We can also submit a form called the SR1 form, which may help fast-track access to benefits and carers if needed. I will update your records with your wish to have a home death, and we can involve the local palliative team and Macmillan nurses to provide additional emotional and medical support.
Management
Management
- Sensitively explain that in the UK, the cause of death recorded on a death certificate must reflect the medical facts that contributed directly to the person’s death. As HIV played a role in the progression of the terminal illness, it may need to be included.
- Inform him that the death certificate is a legal and medical document used for official purposes, including registration of death, and must be completed accurately.
- Inform the patient that in the UK, death certificates are public records. This means that anyone with basic details such as full name and date of death can request a copy, so there is a possibility that his family may still become aware of the information recorded.
- Acknowledge the emotional impact of this and provide reassurance that although the death certificate is not private, the rest of the patient’s health records remain confidential under the NHS and cannot be accessed by others without appropriate consent or legal basis.
- Offer to support the patient in preparing how to communicate their wishes or diagnosis to their family, if they choose to. The palliative care team or a counsellor can also be involved to help facilitate these conversations sensitively, if the patient wishes.
- Inform the patient that once he is discharged from the hospice, a home visit can be arranged to review his needs in person.
- Explain that we will involve the district nurse to support his medical needs and symptom control at home, and that an occupational therapist may also assess his home environment to recommend adaptations, equipment, and arrange help with personal care if needed.
- A form called the SR1 (formerly DS1500) can be completed to assess eligibility for fast-tracked benefits related to terminal illness.
- Confirm that his wish to die at home will be documented in his clinical records and shared appropriately with the multidisciplinary team.
- Provide information about the special palliative care phone line (e.g. the Daffodil Line), which offers direct access to a GP or district nursing team for patients receiving end-of-life care at home, ensuring rapid support for urgent medical or symptom needs.
Learning point from this station:
The Medical Certificate of Cause of Death (MCCD) is a legal document completed by a registered doctor to confirm the cause of an individual’s death.
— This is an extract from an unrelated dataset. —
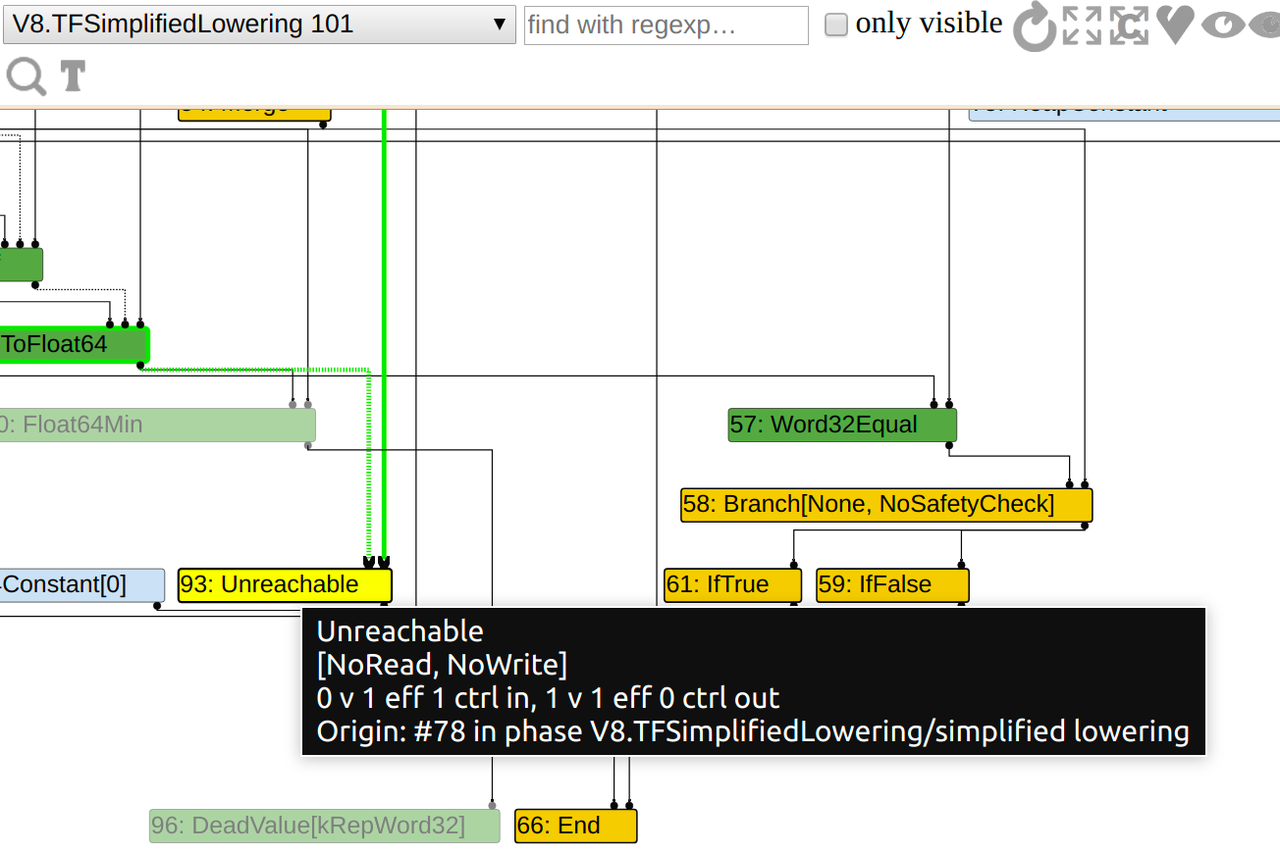Image resolution: width=1280 pixels, height=853 pixels.
Task: Click the first eye icon in toolbar
Action: (x=1222, y=25)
It is required for the official registration of the death with local authorities and forms a crucial part of the legal process. If HIV directly contributed to the death, for example, through AIDS-related illness or complications from opportunistic infections, it must be recorded on the MCCD in line with national guidance.
Under UK law, death certificates are considered public records. This means that any individual can request a copy of a death certificate, provided they know key identifying details (such as the full name, date of death, and place of death). The certificate includes the cause of death, which is completed by the certifying doctor.
This station highlights the importance of sensitive communication in end-of-life care, especially around confidentiality, stigma, and advance care planning. GPs must balance legal duties (e.g. accuracy of death certificates) with compassion and respect for the patient’s personal wishes.